5. Partage du revenu du chef d'entreprise, dont 50 % pour le conjoint
Le conjoint cotise sur la base de la moitié du revenu du chef d'entreprise, et ce dernier cotise sur l’autre moitié. Attention : en cas d'option avec partage des revenus (formules n° 4 et 5 ci-dessus), il faut l’accord écrit du chef d’entreprise. Ces 2 options ont l'avantage d'éviter d’augmenter les cotisations sociales de l’entreprise. Mais elles peuvent en revanche entraîner une diminution des droits du chef d’entreprise qui sont calculés sur la base du revenu partagé cotisé.
Précisons enfin que, quelle que soit la formule choisie, les cotisations du conjoint collaborateur peuvent être payées par la société et elles sont déductibles de son bénéfice imposable, au même titre que celles du chef d’entreprise.
COMMENT OPTER POUR LE STATUT DE CONJOINT COLLABORATEUR ?

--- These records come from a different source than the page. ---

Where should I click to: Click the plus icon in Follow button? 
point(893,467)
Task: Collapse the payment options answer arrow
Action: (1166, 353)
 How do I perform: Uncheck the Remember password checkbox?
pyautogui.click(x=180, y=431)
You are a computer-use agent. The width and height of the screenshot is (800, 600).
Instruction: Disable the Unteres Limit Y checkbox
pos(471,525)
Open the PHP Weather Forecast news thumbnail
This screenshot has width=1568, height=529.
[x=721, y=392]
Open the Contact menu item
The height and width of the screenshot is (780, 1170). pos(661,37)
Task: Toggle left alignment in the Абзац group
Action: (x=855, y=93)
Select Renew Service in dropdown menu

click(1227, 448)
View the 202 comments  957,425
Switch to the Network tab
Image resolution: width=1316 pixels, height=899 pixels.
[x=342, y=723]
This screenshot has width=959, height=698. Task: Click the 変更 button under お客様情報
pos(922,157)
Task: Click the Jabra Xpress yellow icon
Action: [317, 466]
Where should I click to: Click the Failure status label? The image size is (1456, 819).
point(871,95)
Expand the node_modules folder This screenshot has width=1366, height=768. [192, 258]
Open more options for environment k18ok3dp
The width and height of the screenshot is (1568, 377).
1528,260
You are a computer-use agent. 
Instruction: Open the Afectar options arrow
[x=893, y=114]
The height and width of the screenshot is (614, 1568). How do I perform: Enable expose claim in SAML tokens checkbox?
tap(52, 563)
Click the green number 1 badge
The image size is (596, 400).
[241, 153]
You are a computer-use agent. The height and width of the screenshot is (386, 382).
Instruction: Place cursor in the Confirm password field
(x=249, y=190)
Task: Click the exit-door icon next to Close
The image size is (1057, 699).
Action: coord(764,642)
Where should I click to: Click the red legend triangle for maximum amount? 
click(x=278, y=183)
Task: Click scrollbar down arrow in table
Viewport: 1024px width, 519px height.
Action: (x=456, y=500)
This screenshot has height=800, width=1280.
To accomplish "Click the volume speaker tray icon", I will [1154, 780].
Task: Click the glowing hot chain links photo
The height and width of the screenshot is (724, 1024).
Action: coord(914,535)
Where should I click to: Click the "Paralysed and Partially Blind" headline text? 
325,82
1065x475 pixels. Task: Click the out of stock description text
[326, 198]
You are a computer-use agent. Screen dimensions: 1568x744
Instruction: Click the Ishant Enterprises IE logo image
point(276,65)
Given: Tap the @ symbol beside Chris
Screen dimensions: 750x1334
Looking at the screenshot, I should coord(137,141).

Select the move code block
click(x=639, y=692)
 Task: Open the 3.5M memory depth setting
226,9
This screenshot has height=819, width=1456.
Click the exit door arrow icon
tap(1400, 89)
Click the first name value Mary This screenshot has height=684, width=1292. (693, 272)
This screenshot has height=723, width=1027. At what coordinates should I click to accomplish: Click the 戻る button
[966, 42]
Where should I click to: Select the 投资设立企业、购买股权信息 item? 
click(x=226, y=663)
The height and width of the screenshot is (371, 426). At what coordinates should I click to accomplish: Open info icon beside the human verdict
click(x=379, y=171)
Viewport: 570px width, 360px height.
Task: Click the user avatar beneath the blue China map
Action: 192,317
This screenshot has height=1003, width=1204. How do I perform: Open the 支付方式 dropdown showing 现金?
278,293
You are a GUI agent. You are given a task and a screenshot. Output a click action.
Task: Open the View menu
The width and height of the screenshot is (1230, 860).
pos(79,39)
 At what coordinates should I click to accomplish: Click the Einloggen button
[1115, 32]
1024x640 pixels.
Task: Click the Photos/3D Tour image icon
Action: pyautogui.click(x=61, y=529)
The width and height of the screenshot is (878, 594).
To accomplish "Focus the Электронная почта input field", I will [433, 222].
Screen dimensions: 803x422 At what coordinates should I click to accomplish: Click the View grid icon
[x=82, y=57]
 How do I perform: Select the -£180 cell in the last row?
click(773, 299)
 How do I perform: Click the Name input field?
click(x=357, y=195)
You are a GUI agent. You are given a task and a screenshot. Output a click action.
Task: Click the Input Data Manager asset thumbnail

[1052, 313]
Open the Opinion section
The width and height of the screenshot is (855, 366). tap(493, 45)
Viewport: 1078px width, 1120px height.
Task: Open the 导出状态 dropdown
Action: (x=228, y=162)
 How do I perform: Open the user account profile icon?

L’option pour le statut de conjoint-collaborateur doit être réalisée par le chef d’entreprise auprès du Centre des Formalités de l’Entreprise (CFE) à l'aide du formulaire suivant :
>> Déclaration de conjoint collaborateur
Cette déclaration doit en outre être accompagnée des documents suivants (attention : certains CFE peuvent ajouter d'autres documents - se renseigner au préalable) :
Pour le conjoint : 1 extrait original d’acte de mariage ou 1 extrait original d’acte de naissance portant mention du mariage ou 1 copie du livret de famille actualisé.
Pour le partenaire pacsé : 1 extrait original d’acte de naissance portant mention du PACS ou 1 certificat de PACS délivré par le tribunal d’instance.
La déclaration d’option pour ce statut sera transmise par le CFE :
au Registre du Commerce et des Sociétés pour les commerçants et les sociétés commerciales,
au Répertoire des Métiers pour les artisans,
à l’URSSAF pour les professions libérales,
au greffe du Tribunal de Commerce pour les sociétés d’exercice libéral.
Cette formalité peut être réalisée, sans frais, soit lors de la création de l’entreprise, soit ultérieurement, mais dans ce cas, elle doit avoir lieu dans les deux mois suivant le début de la participation du conjoint à l’entreprise. Par contre, la mention peut être résiliée sur demande, et cesse automatiquement si la situation des époux ou de l’entreprise change.
Enfin, dès lors que l’activité est exercée sous la forme d’une SARL ou d’une SELARL, cette option pour le statut de conjoint collaborateur n'entraîne aucune modification des statuts de la société, mais elle doit néanmoins être portée à la connaissance de l’ensemble des associés lors d’une prochaine assemblée générale.